#### TO DO:
Without any pictures, print exactly the lines that run from the start of the data through the line containing "Given: Click the Share arrow button".

- - - - -

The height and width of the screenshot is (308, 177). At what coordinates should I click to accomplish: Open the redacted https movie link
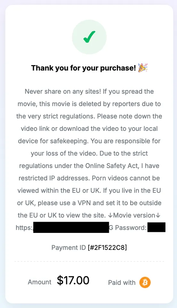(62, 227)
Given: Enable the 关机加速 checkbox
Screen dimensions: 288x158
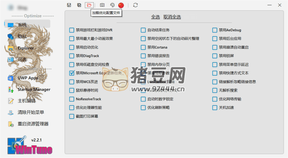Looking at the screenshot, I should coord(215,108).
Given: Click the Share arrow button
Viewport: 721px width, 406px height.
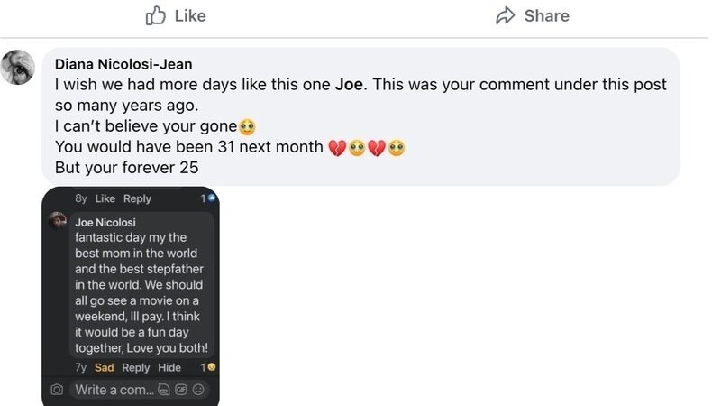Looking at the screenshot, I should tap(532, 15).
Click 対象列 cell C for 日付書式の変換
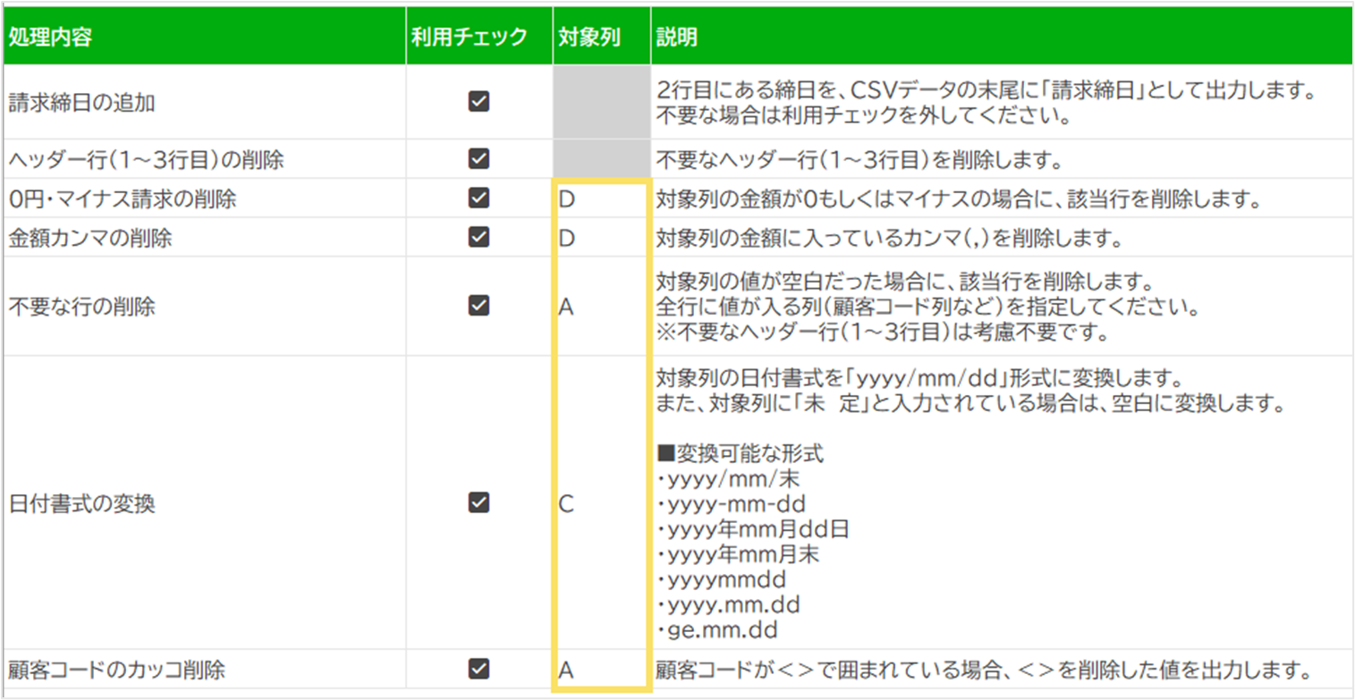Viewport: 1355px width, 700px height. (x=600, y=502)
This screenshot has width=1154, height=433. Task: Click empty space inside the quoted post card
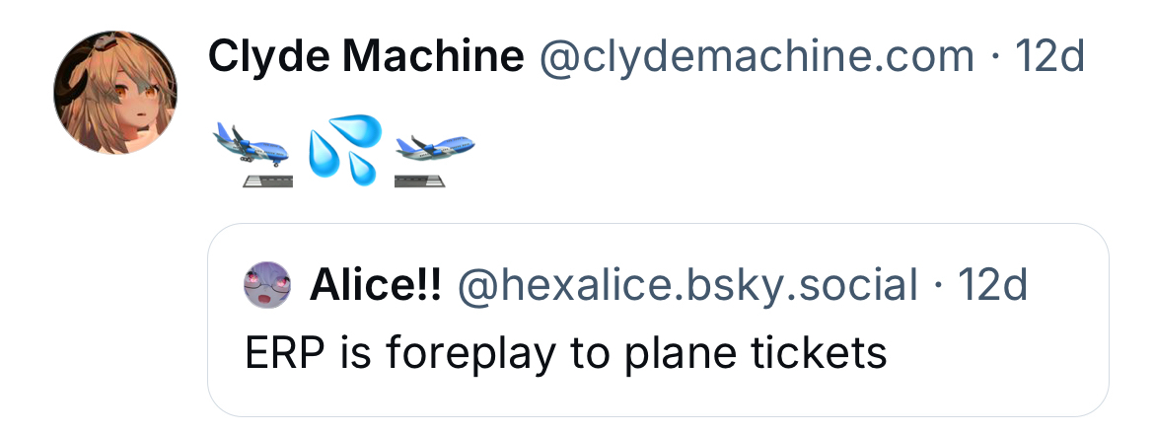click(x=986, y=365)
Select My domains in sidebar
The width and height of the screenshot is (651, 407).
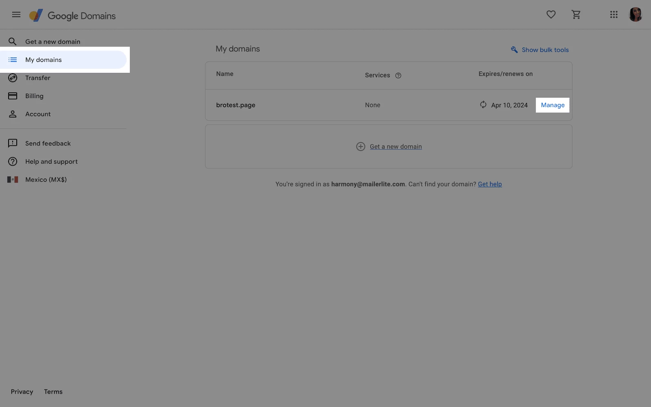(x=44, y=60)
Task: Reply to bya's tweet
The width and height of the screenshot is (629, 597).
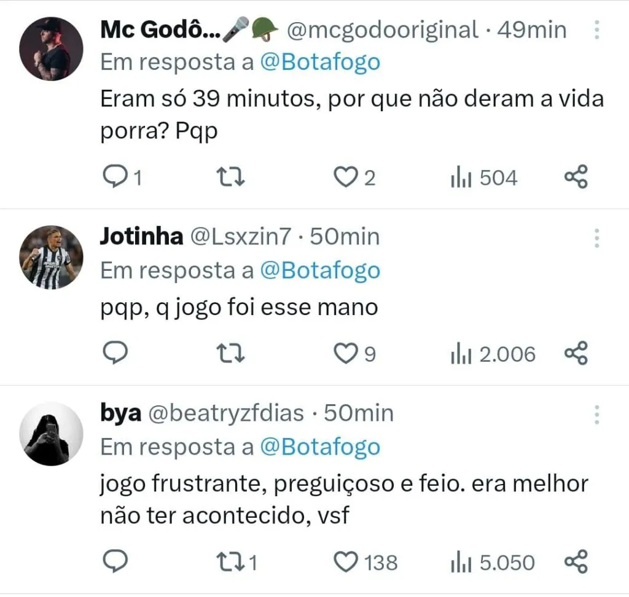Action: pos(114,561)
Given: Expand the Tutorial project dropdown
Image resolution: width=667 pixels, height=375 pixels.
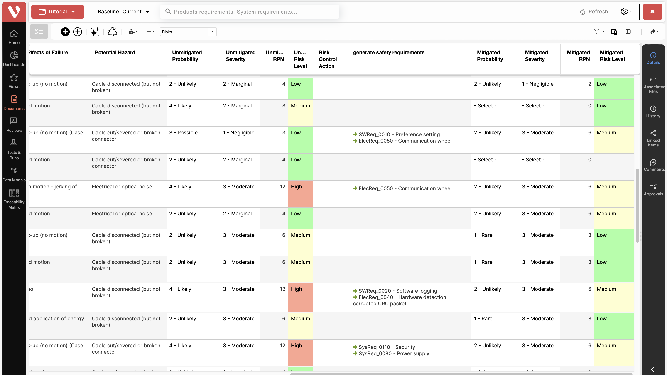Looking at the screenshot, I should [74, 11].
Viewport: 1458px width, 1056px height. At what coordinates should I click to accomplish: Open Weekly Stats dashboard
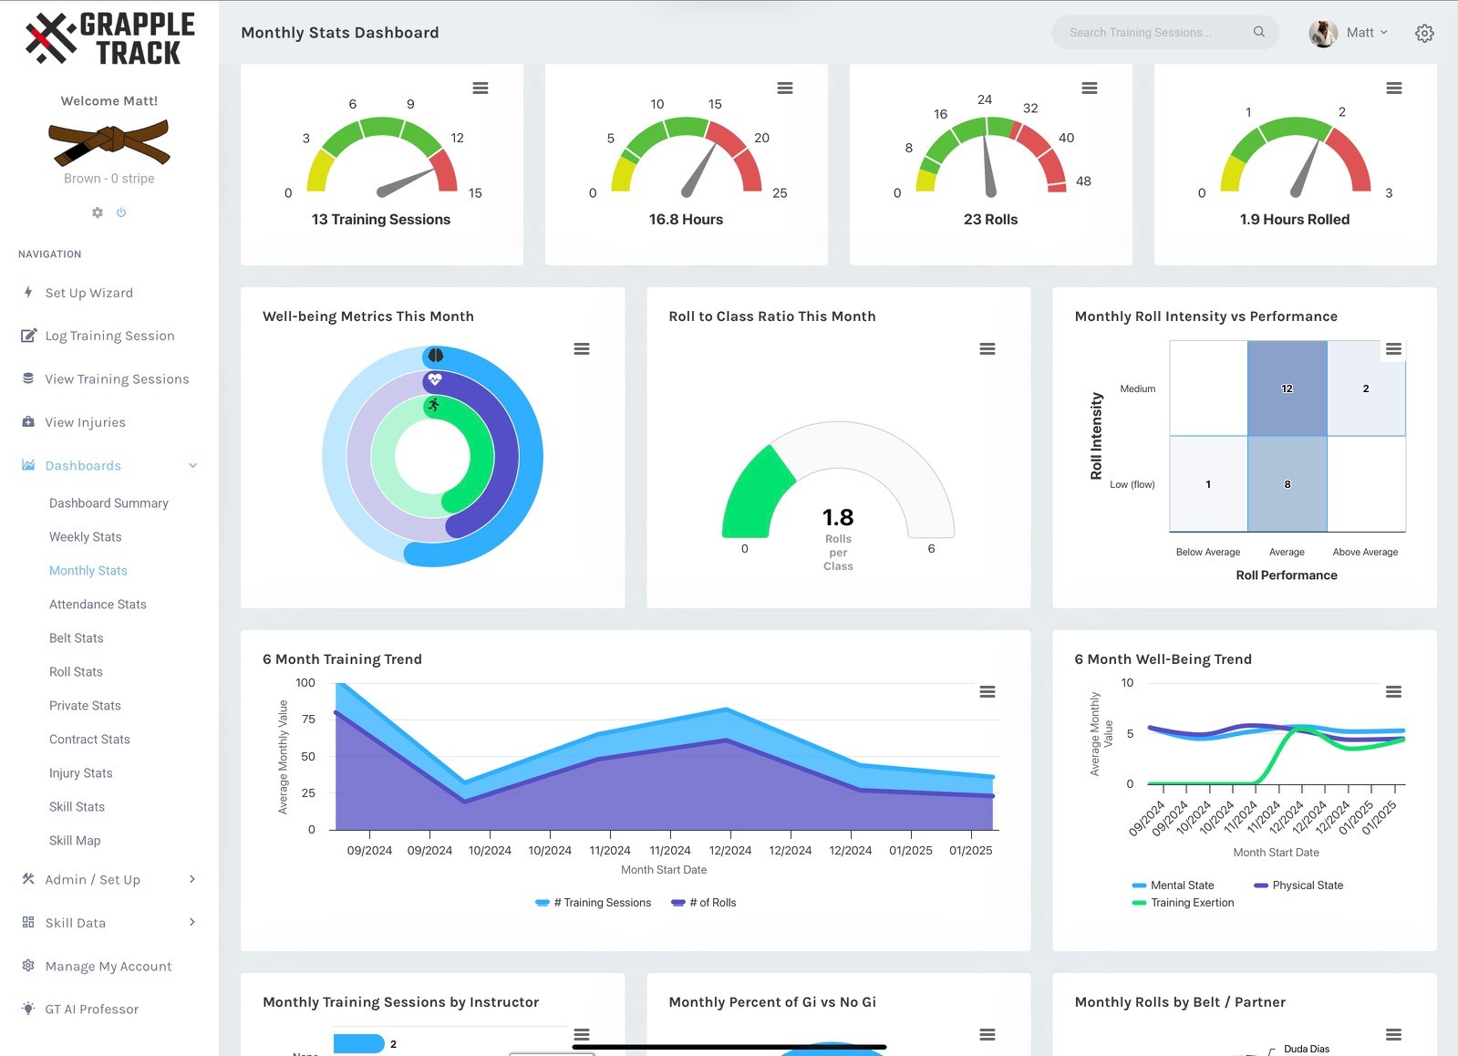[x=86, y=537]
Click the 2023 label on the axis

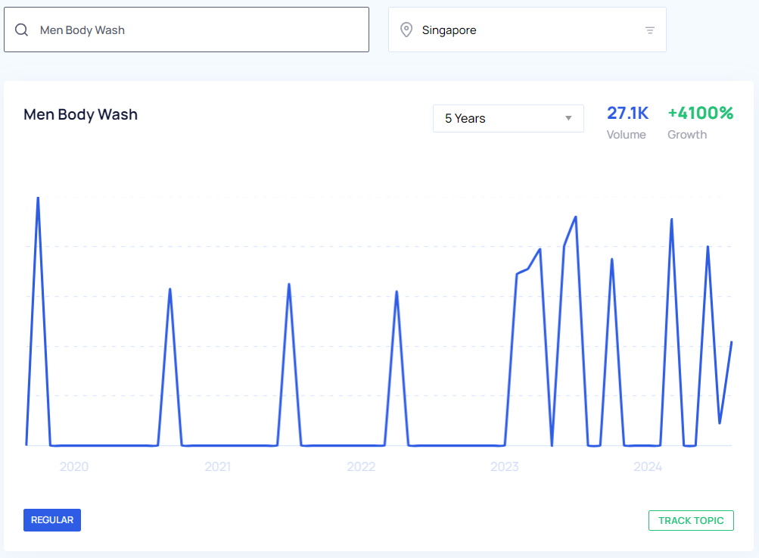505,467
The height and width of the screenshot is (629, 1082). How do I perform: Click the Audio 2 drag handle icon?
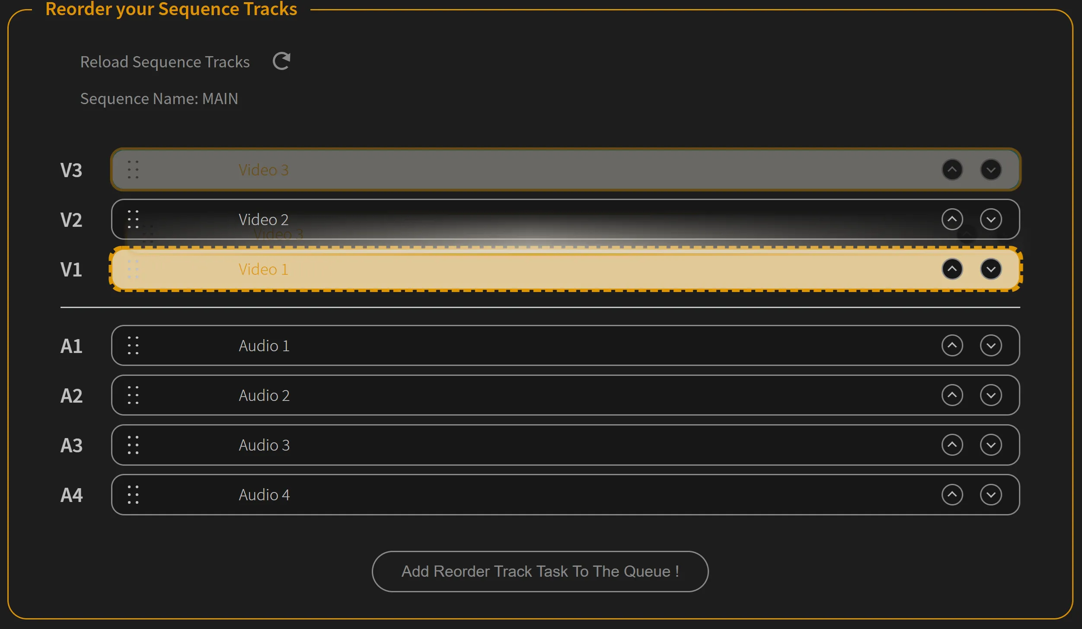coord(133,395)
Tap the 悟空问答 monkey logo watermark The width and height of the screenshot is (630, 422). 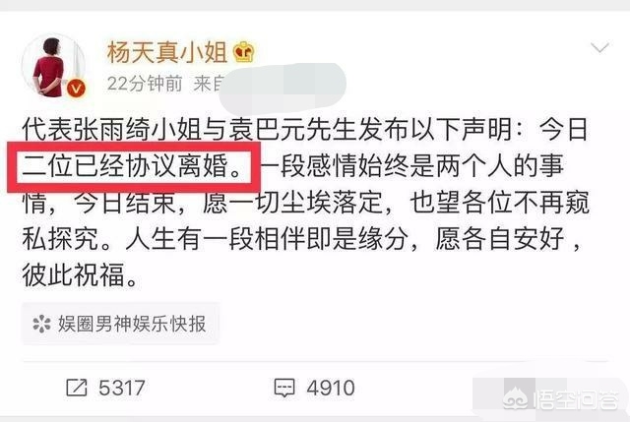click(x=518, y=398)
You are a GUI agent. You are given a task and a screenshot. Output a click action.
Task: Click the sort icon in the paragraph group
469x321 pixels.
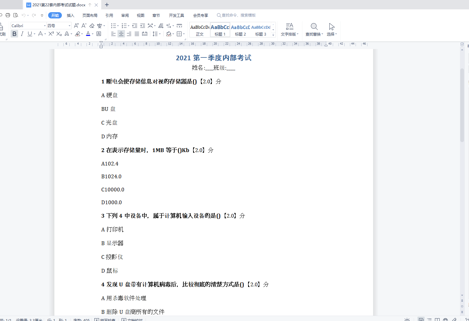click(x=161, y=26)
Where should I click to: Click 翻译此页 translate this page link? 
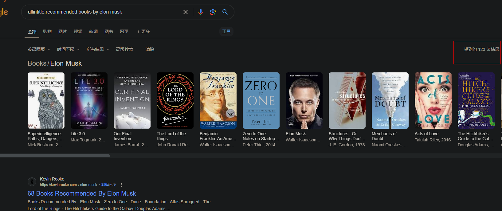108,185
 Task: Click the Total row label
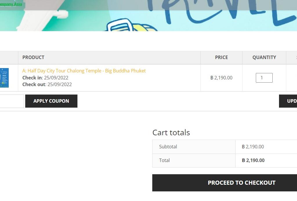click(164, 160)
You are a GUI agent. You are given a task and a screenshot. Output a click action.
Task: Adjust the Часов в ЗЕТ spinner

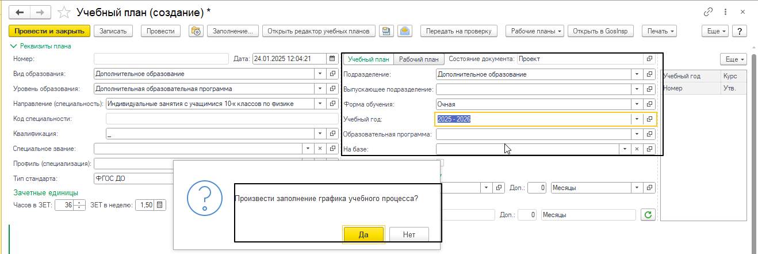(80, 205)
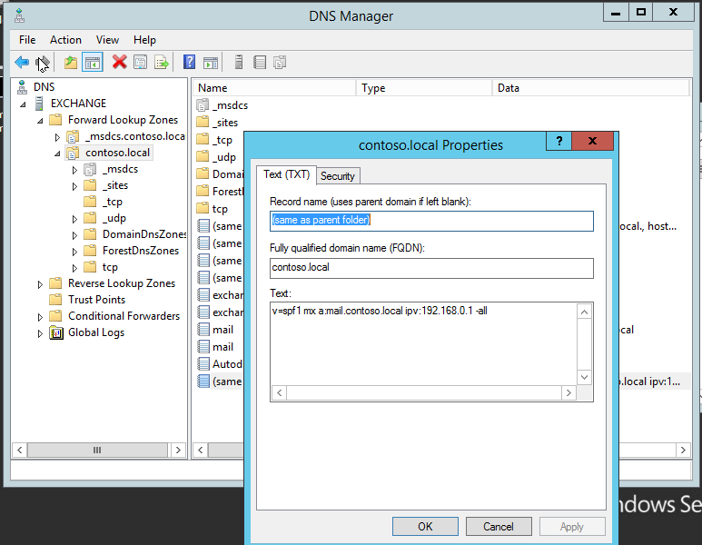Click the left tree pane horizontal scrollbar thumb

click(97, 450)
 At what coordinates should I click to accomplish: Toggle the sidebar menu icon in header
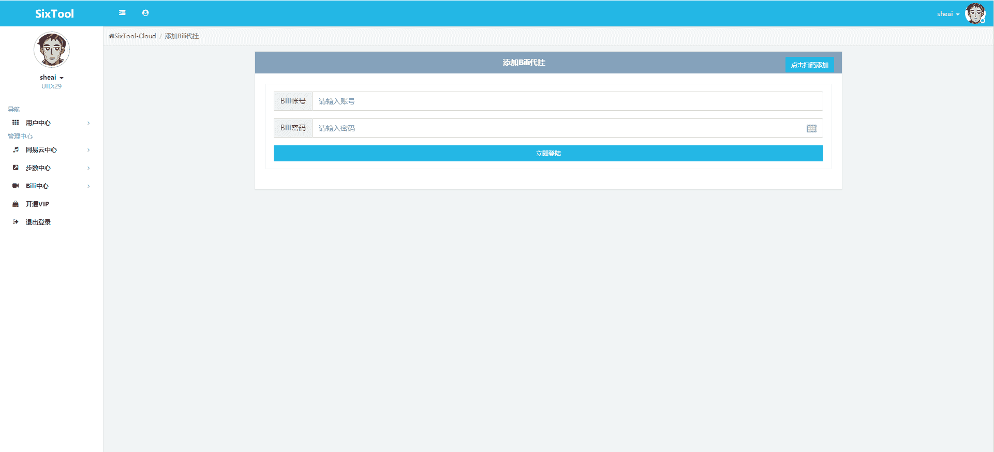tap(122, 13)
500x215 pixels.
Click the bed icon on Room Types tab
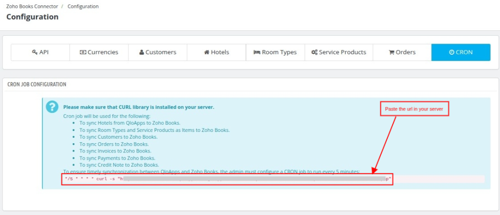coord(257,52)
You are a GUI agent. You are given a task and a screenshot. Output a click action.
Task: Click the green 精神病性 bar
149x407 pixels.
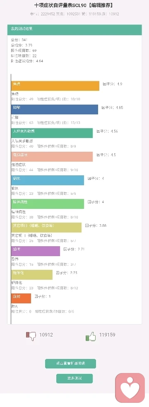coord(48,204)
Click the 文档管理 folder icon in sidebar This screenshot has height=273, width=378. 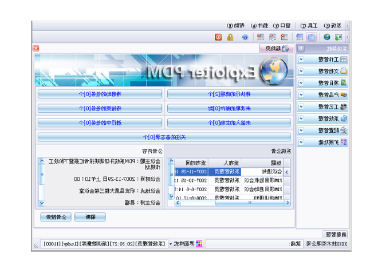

- - - - -

#### RESPONSE TO THIS TASK:
The height and width of the screenshot is (308, 177). At what coordinates should I click to accomplish: Open the redacted https movie link
(62, 227)
Given: Enable the 关机加速 checkbox
Screen dimensions: 288x158
Looking at the screenshot, I should coord(215,108).
Given: Click the Share arrow button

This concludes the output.